The problem is that you can't do this unconditionally because of 32-bit
systems which do not support 64-bit atomics.
So a binary which is compiled for 32-bit might unconditionally want the
32-bit accessors. Ditto for 32-bit kernels.
The 64bit kernel where it runs on wants to utilize u64, right?

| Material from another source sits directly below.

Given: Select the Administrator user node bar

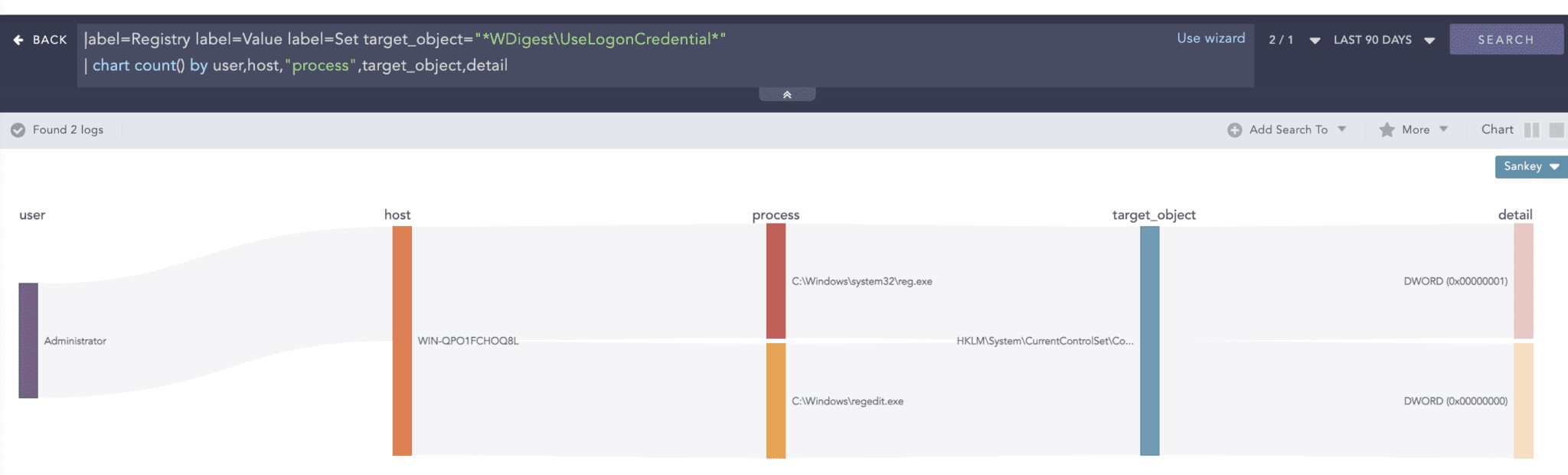Looking at the screenshot, I should pyautogui.click(x=28, y=340).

That's fortunately a unidirectional problem as 64-bit user space cannot
run on a 32-bit kernel ever.
struct ringbuffer_ctrl {
union rbmagic head;
...
};
#ifdef __BITS_PER_LONG == 64
static __always_inline u64 read_head(struct ringbuffer_ctrl *rb)
{
return rb->head.__val64;
}
static __always_inline void write_head(struct ringbuffer_ctrl *rb, u64 val)
{
rb->head.__val64 = val;
}
#else
static __always_inline u64 read_head(struct ringbuffer_ctrl *rb)
{
return rb->head.__val32;
}
static __always_inline void write_head(struct ringbuffer_ctrl *rb, u64 val)
{
rb->head.__val32 = (u32)val;
}
#endif
A 64-bit kernel uses u64 while a 32-bit kernel uses u32. Same for user
space.
The ABA concern for 32-bit does not go away, but for 64-bit userspace
you get what you want, no?
Now why do you have to care about endianess?
union rbmagic {
u64 __val64;
struct {
u32 __val32;
u32 __unused;
};
};
works only correctly for LE. But it does not work for BE because BE
obviously requires the u32 members to be in reverse order:
union rbmagic {
u64 __val64;
struct {
u32 __unused;
u32 __val32;
};
};
That's a compile time decision. You can't run a BE binary on a LE kernel
or the other way around.
So they have to agree on the endianess, but BE has the reverse byte
order. That's why you need to have another #ifdef there.
Thanks,
tglx